MACHAULT AND T. J. HÉBERT
Thomas-Joachim Hébert retired around 1750 and the Minister must have paid off his debt by settling an annuity on his supplier. On July 26, 1756 Jean-Baptiste de Machault gave to Thomas-Joachim Hébert, then advisor to the king, an annuity of 30,000 livres. This is the proof of the ties between the marchand and Minister.
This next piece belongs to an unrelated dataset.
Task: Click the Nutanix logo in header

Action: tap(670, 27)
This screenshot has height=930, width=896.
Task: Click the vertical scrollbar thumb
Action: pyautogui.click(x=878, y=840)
This annuity was paid off in part in 1767 and in 1768. With the marchand Hébert as intermediary, BVRB delivered to him at least the following:
- two meubles d'appui with porcelain panels, formerly Rothschild collection
- an armoire in red lacquer, Musée du Louvre, Patiño bequest, 1955, presently at Musée du Château de Versailles
- commode in coromandel lacquer, Metropolitan Museum of Art, New York, Emma A. Sheafer bequest, 1973-1974, 356.189
- bas d'armoire, sold, Paris, Hôtel Georges V, 15 April, 1989, lot 102
18th CENTURY ENCOIGNURES IN VIEUX LAQUE:
The ledger book of Lazare Duvaux mentions several pairs of Japanese lacquer encoignures:
- No 441 of [10 February, 1750]
to M La Frenaye (marchand-mercier), deux armoires d'encoignures plaquées en lacq ancien, garnies de bronze doré d'or moulu, avec les marbres de port-or, 1600 l.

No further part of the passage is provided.